Though incredibly similar to divorce according to the California Family Code Section 297-297.5, domestic partnership dissolution comes with a host of variations and differences unique to each case.

From the California Family Code Section 297-297.5:

[D]omestic partnership couples are afforded, "the same rights, protections, benefits, responsibilities, obligations, and duties," as marriages.

Further, California Registered Domestic Partnerships are only recognized in California and aren't even acknowledged by the federal government. Because of the law, California Registered Domestic Partnership disillusions carry the same weight as a divorce. Thus, a Superior Court must be involved when a seperation is pending.

The steps involved in filing a California Registered Domestic Partnership are as follows:

  • File with a Superior Court to start the case.
  • Complete a full disclosure form, which details each partner's assets and debts.
  • Resolve any partner's support issues.
  • Resolve any property division issues.
  • Resolve child custody and any child support issues.
  • Honor these aforementioned resolutions in a Domestic Partnership Dissolution Settlement Agreement, which has been filed with the court.

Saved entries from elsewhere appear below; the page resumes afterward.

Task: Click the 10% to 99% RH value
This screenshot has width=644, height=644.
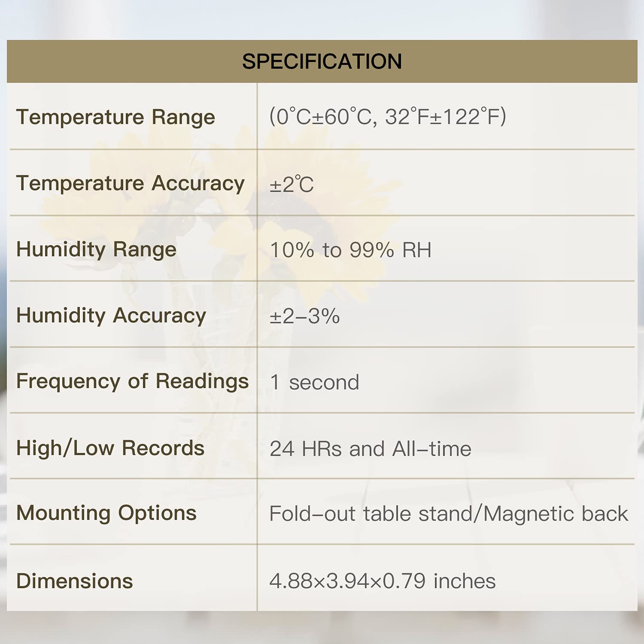Action: pyautogui.click(x=350, y=250)
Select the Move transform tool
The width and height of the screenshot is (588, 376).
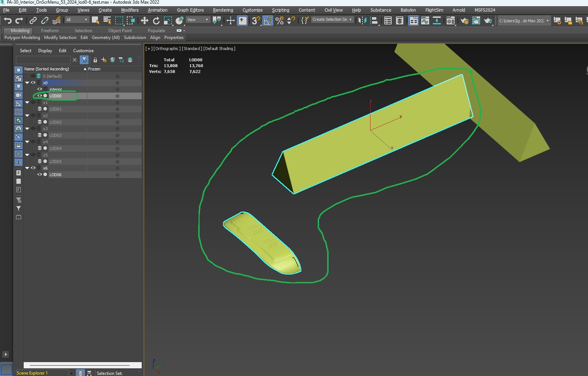145,20
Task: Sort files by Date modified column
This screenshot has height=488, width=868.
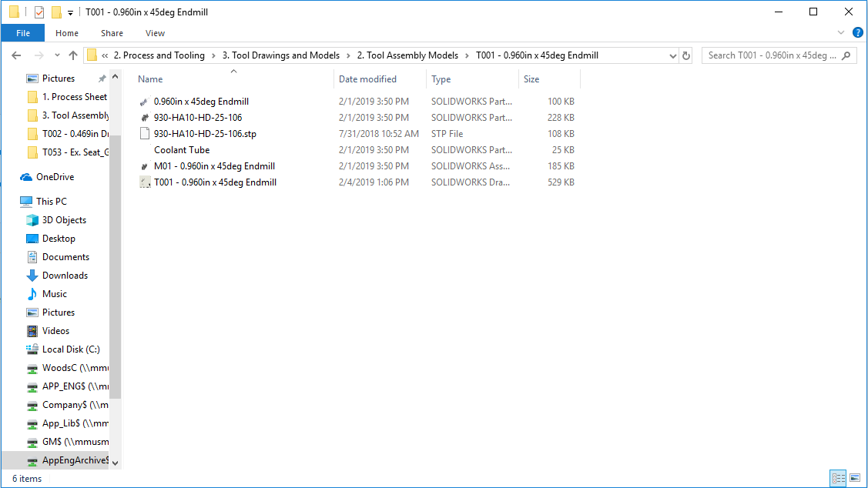Action: 368,79
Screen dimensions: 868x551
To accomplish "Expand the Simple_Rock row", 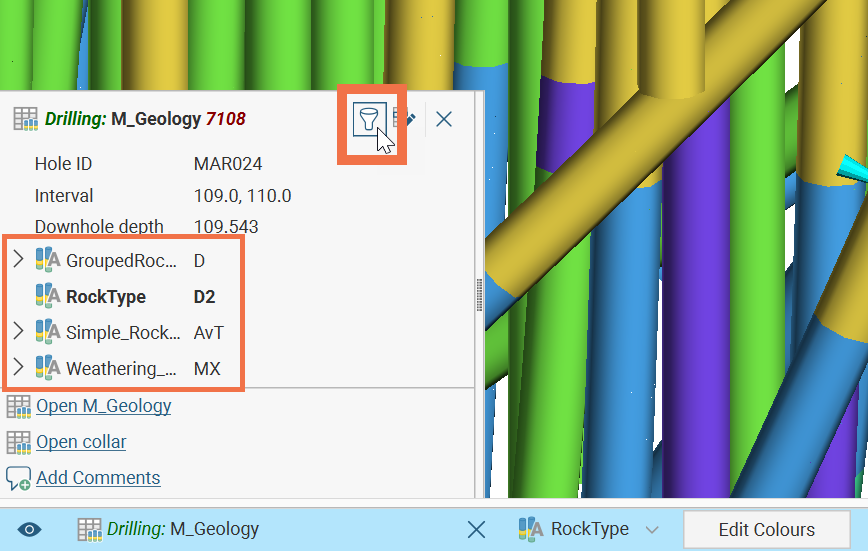I will (18, 332).
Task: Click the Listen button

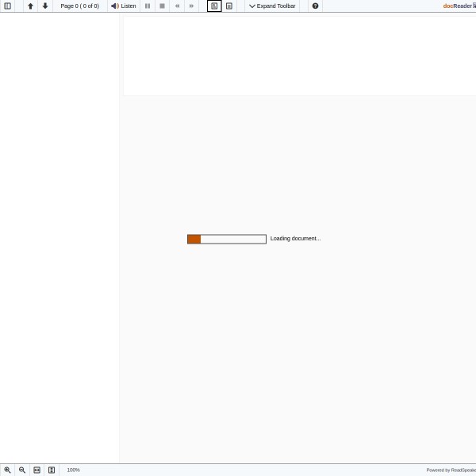Action: coord(124,6)
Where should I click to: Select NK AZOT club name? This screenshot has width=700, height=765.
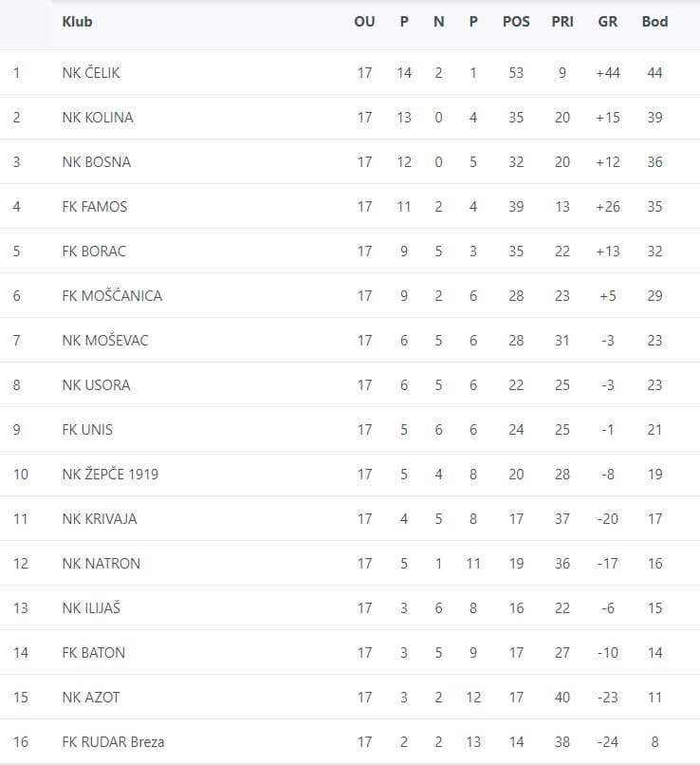(91, 698)
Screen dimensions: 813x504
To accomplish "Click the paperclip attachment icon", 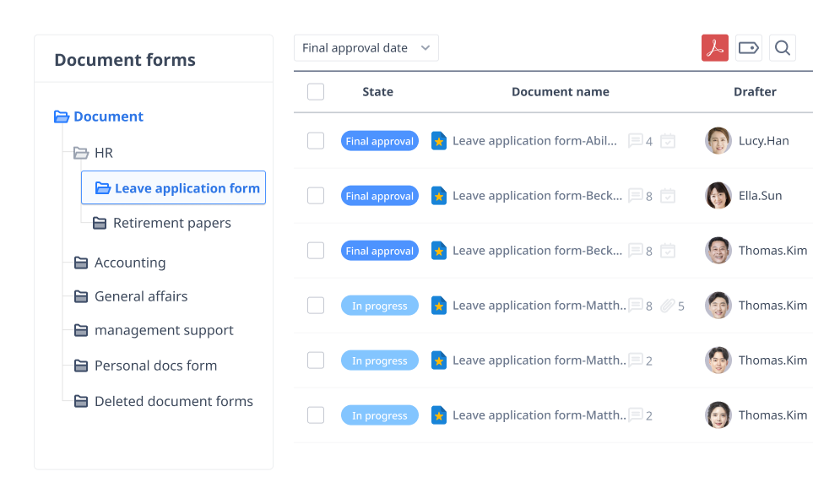I will coord(668,306).
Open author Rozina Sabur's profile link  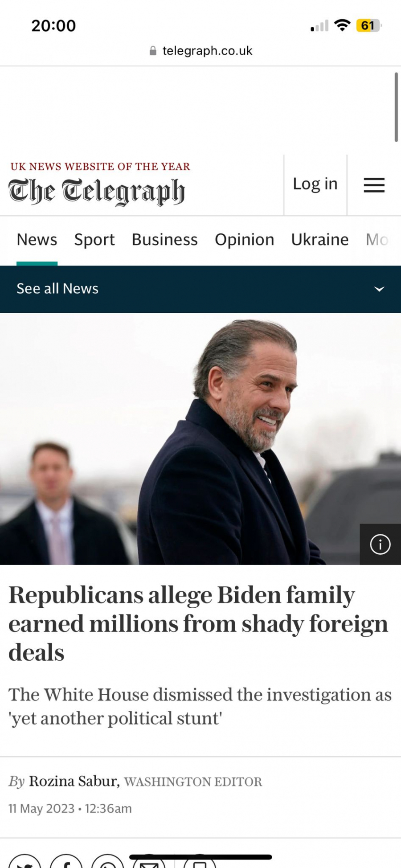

The steps for filing follow most procedural court processes. However, what comes after can sometimes be a messy and confusing venture wrought with disagreements and arguments.

Aspects related to rightful inclusion, healthcare, parental legal recognition of children, intestate succession, wills and trusts, and community property rights are just a few of the hurdles that those must face when dealing with a California Registered Domestic Partnership disillusion.

We highly recommend working with an experienced attorney when dealing with your California Registered Domestic Partnership disillusion. The costs related to your disillusion might seem high, but if you skip out on hiring an attorney, they will likely get even higher.

For additional information on California Domestic Partnership disillusion, including particular details involving your case, click here.

If you require legal counsel, or you need advice on what steps to take towards filing your disillusion paperwork, please contact us today for a consultation.

From wherever you are in Los Angeles, call our Beverly Hills family law attorneys at 310-278-9001 for a free and confidential consultation with family law attorneys who understand the importance of listening closely to their clients.

The Answers to These Two Questions can Predict Divorce Risks

Wednesday, January 28, 2015

In an interesting study, researchers at the University Of Virginia focused on how couples answer two different questions about their happiness after divorce. The first question asked each individual person how happy they believed they would be if they were to separate or divorce, while in the next question they were asked how happy they believed that their partner would be in the event of a separation or divorce.

How the individuals answered these questions and the differences in the perception of each other’s happiness, proved to be significant predictors of their divorce risks.

The individuals were asked to rate on a scale of 1 to 5 their potential happiness after divorce, as well as their partner's potential happiness after divorce. The researchers found that over six years, 7% of the couples ended up getting divorced. Couples, in which both the spouses admitted that they would be worse off if they were divorced or separated, had a lower divorce rate than the study's average. The divorce rate in the study was 4.8%. Couples who admitted that they would be happier if they got divorced were much more likely to end up getting divorced over the course of the study.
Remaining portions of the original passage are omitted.